Apple’s streaming-music service may have debuted only a few weeks ago, but already one senator is concerned that the iPhone maker could become a dominant, anticompetitive force.
US Senator Al Franken on Wednesday issued a letter to the US Federal Trade Commission requesting that it investigate Apple’s dealings in the streaming-music market. The Democrat from Minnesota expressed misgivings that the company’s recent launch of its Apple Music streaming service, coupled with its iOS software and its App Store, could pose unnecessary challenges for rivals and potentially limit choices and raise costs for consumers.
“Apple’s position as a dominant platform operator may actually undermine many of the potential consumer benefits of its entry into the market,” Franken wrote in his letter to the FTC.
His letter to the FTC came just a day after Consumer Watchdog, a company that aims to protect consumers against dominant companies overstepping their bounds, wrote its own letter to the government agency calling for an inquiry into Apple Music.
Franken is particularly concerned that Apple’s competitors, including Spotify, Pandora and artist Jay-Z-backed Tidal, all rely on the company’s App Store to get their software onto the popular iPhones and iPads. By offering apps in Apple’s App Store, those services need to adhere to Apple’s policies, which include sharing 30 percent of the revenue generated in-app on an iOS device. Franken also said that consumers could be harmed by an Apple policy that blocks developers from advertising lower rates if they use the service on other platforms, like the Web.
“In the case of music streaming services, Apple’s licensing agreements have prevented companies from using their apps to inform users that lower prices are available through their own websites, to advertise the availability of promotional discounts, or to complete a transaction directly with a consumer within their app,” Franken wrote in his letter. “These types of restrictions seem to offer no competitive benefit and may actually undermine the competitive process, to the detriment of consumers, who may end up paying substantially more than the current market price point.”
Apple did not immediately respond to a request for comment.
A competitive landscape
Apple Music launched on June 30 in over 100 countries, offering full access to Apple’s iTunes music library, as well as curated streaming channels, and the Beats 1 radio station. It also includes a feature called Connect that provides a social space where artists and fans to come together and share content. Free for the first three months, Apple Music will cost $10 per month for an individual plan and $15 for a shared family plan.
The launch of Apple Music marked the arrival of an 800-pound gorilla in a streaming industry that was already packed with similar offerings. The major difference between Apple Music and its competitors is how it’s bundled with iOS devices and Macs. Unlike Spotify and the others, Apple Music comes preinstalled on the latest version of Apple’s operating systems.
During Apple’s earnings call this week, CEO Tim Cook said that Apple Music is growing rapidly and that “millions and millions” of people have already tried it out, though he declined to provide actual user numbers.
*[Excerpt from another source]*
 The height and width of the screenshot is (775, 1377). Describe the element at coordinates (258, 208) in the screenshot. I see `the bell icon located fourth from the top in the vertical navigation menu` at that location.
Spotify, by comparison, has 20 million paid subscribers and over 75 million active users.
For years, Apple has made billions offering music downloads through its iTunes music store. And while it still offers that service to those who aren’t interested in streaming, a rapidly growing contingent of consumers have decided to move their cash to streaming services, rather than individual downloads.
Increasing scrutiny
By shifting its weight into streaming, however, Apple has invited scrutiny. Months before Franken’s letter and the unveiling of Apple Music, the European Union’s competition watchdog, the European Commission, issued questionnaires to several record labels and digital music companies to determine whether it should launch a formal investigation into Apple’s plans for streaming music. The Commission, which has yet to initiate a formal investigation, was particularly interested in determining whether Apple would use its size and power over developers to hurt competitors.
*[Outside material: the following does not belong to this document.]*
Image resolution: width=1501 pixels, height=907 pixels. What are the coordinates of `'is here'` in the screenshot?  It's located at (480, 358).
Observations like those from Franken, however, are not new for Apple. The company’s App Store guidelines governing how developers can generate money through their apps on iOS have long been a subject of debate, and the FTC is already looking into the practices. The guidelines essentially require that transactions made through its App Store include a 70-30 split in the developer’s favor. Any in-app purchases, including buying a subscription to Spotify through the iOS app, would also technically fall under that 70-30 split. For the vast majority of developers, it’s a cost of doing business. But when Apple takes a slice of the revenue generated from its own competitors, Franken argues, it could be cause for concern.
“While I am encouraged to see increased competition in this market, I am concerned about certain business practices that have the potential to limit choices and raise prices for consumers,” he said.
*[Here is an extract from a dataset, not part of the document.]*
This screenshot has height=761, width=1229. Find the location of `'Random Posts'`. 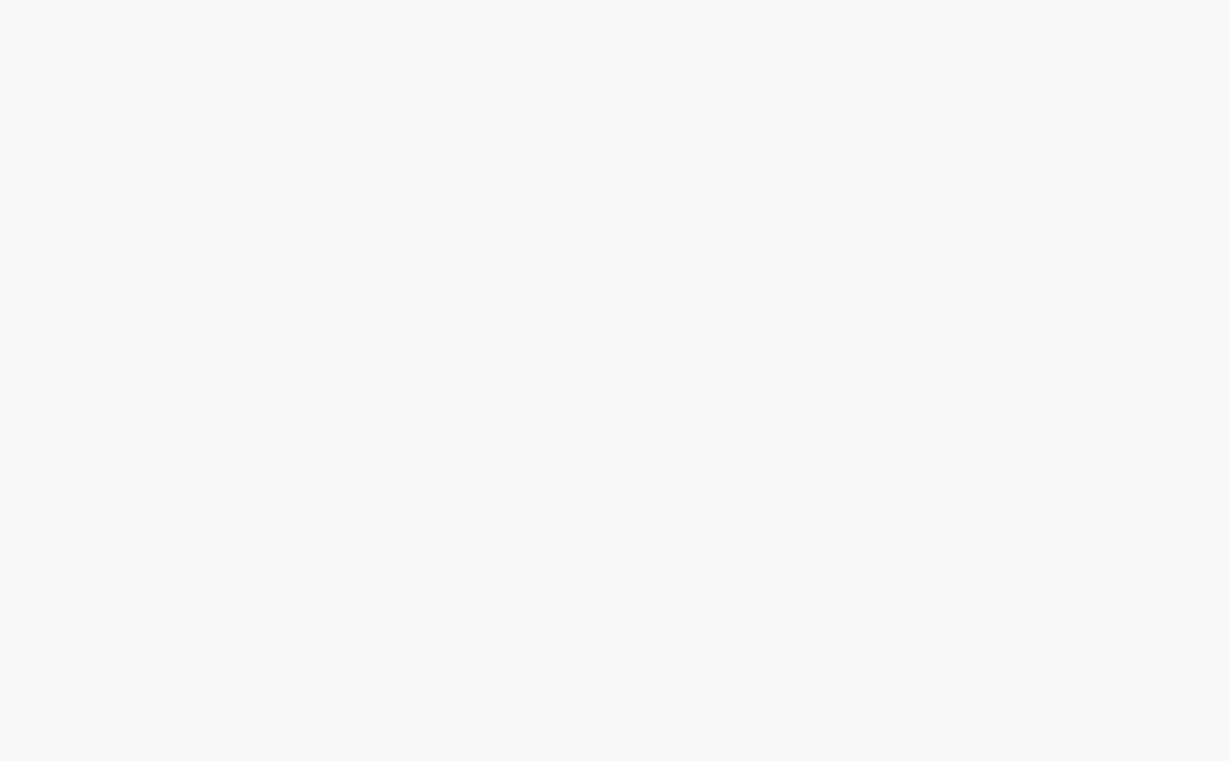

'Random Posts' is located at coordinates (239, 300).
Consumer Watchdog, meanwhile, has charged Apple with attempting to drive out competitors and “unfairly dominate” the streaming music business.
“Apple’s new streaming music service raises serious antitrust concerns that require the government to put limitations on Apple as it develops its service if consumers are to continue to have access to free streaming music services and so-called ‘freemium’ music,” Consumer Watchdog’s president Jamie Court and Privacy Project Director John M. Simpson wrote in the letter. “At issue, in fact, is the proprietary information that Apple possesses about its subscribers’ credit cards and musical preferences, which it is leveraging over music labels in an attempt to rub out free (commercial sponsored) music platforms.”
The FTC did not immediately respond to a request for comment on whether it will launch an investigation into Apple Music.